▸ **Given request**
Return each of the following rows verbatim, leaving out the pictures.

▸ **Exercise data**
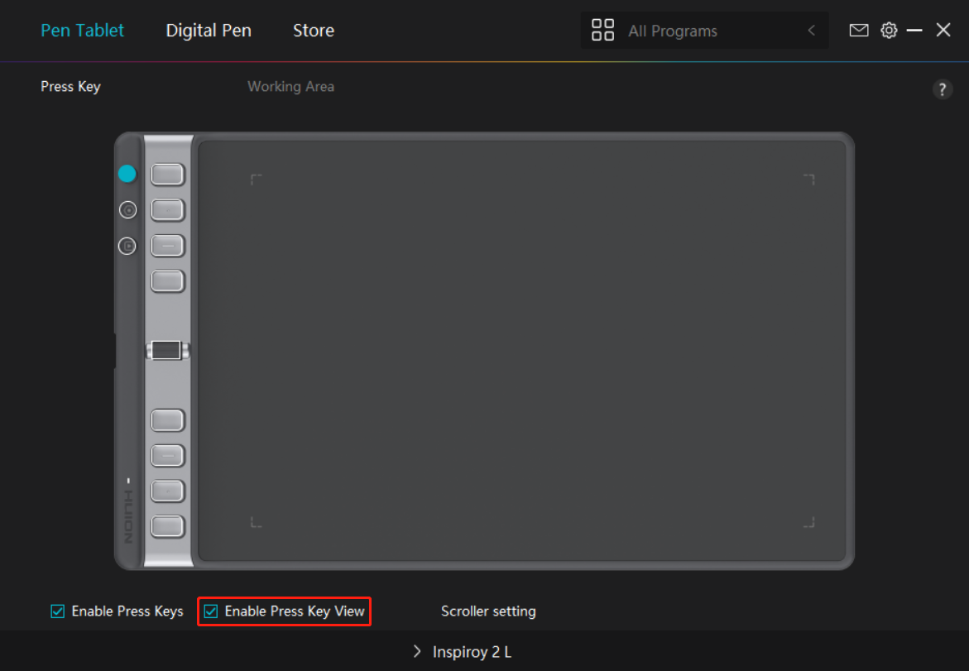Image resolution: width=969 pixels, height=671 pixels.
Task: Expand the Inspiroy 2 L device selector
Action: click(x=463, y=652)
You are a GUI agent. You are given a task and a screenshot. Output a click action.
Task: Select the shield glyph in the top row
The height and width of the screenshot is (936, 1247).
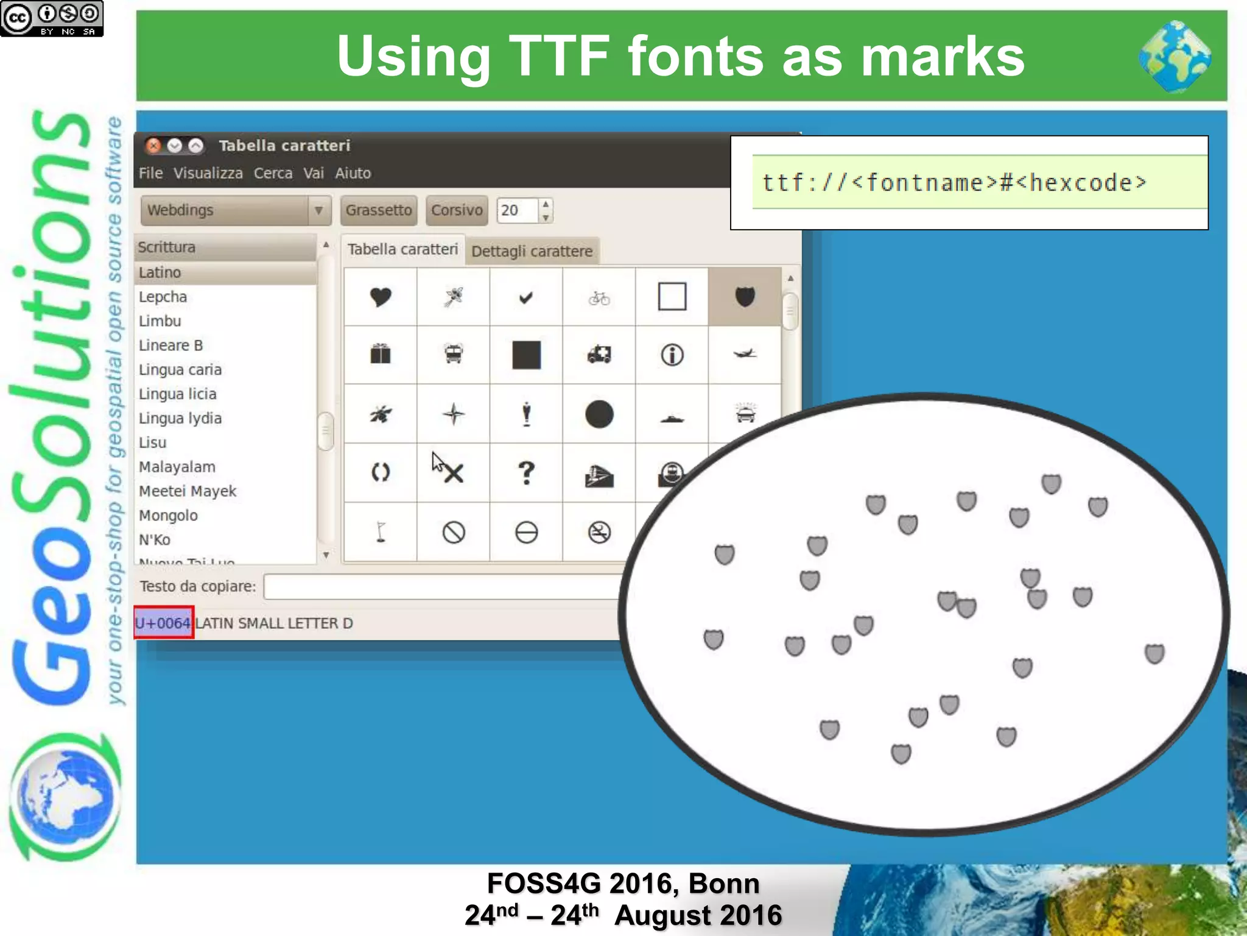tap(745, 297)
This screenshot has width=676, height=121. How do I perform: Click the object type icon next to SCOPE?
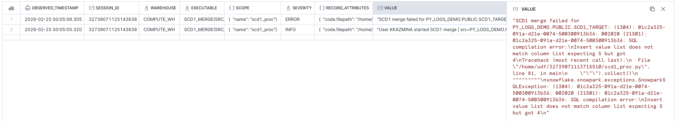coord(232,8)
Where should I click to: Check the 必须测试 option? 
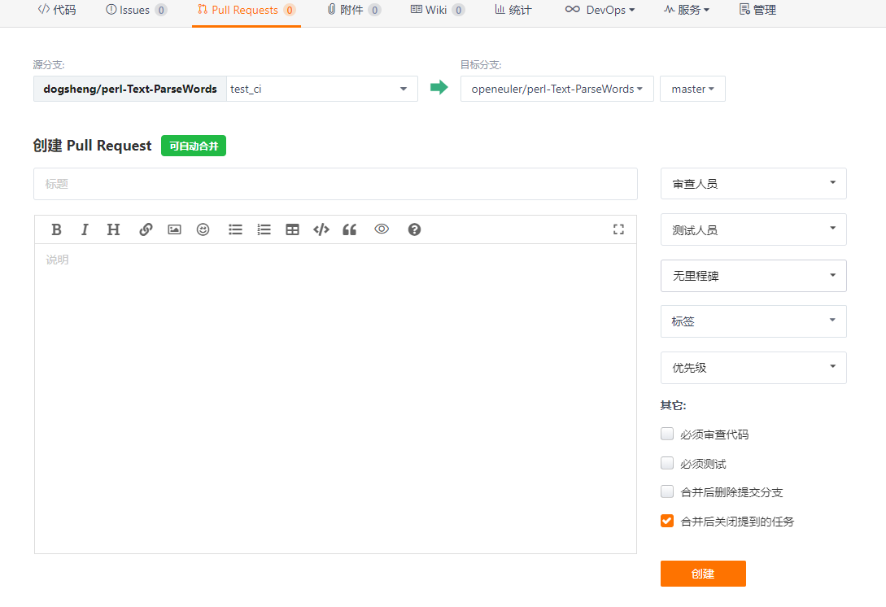click(667, 464)
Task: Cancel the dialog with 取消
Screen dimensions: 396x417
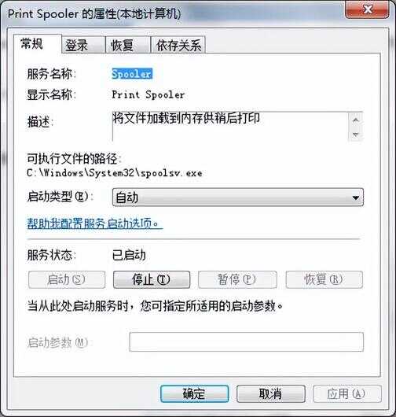Action: tap(271, 393)
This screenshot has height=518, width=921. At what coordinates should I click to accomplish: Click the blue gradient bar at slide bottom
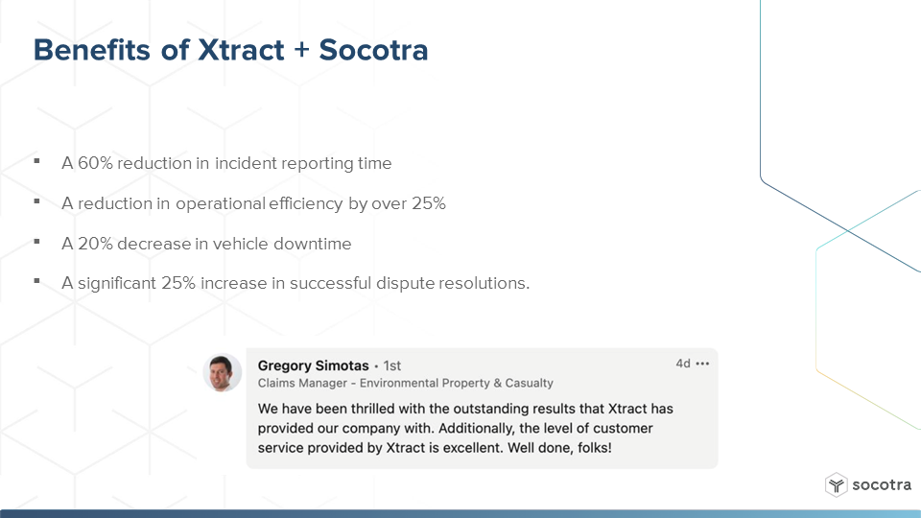point(461,514)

▸ **Solution**
Image resolution: width=969 pixels, height=671 pixels.
Task: Expand the Inspiroy 2 L device selector
Action: click(x=463, y=652)
You are a GUI agent. You are given a task and a screenshot. Output a click action.
Task: Select the shield glyph in the top row
The height and width of the screenshot is (936, 1247).
tap(745, 297)
This screenshot has width=676, height=121. How do I perform: Click the object type icon next to SCOPE?
coord(232,8)
Where should I click to: Check the 必须测试 option? 
click(667, 464)
Task: Cancel the dialog with 取消
Screen dimensions: 396x417
Action: tap(271, 393)
This screenshot has height=518, width=921. At what coordinates should I click to accomplish: Click the blue gradient bar at slide bottom
point(461,514)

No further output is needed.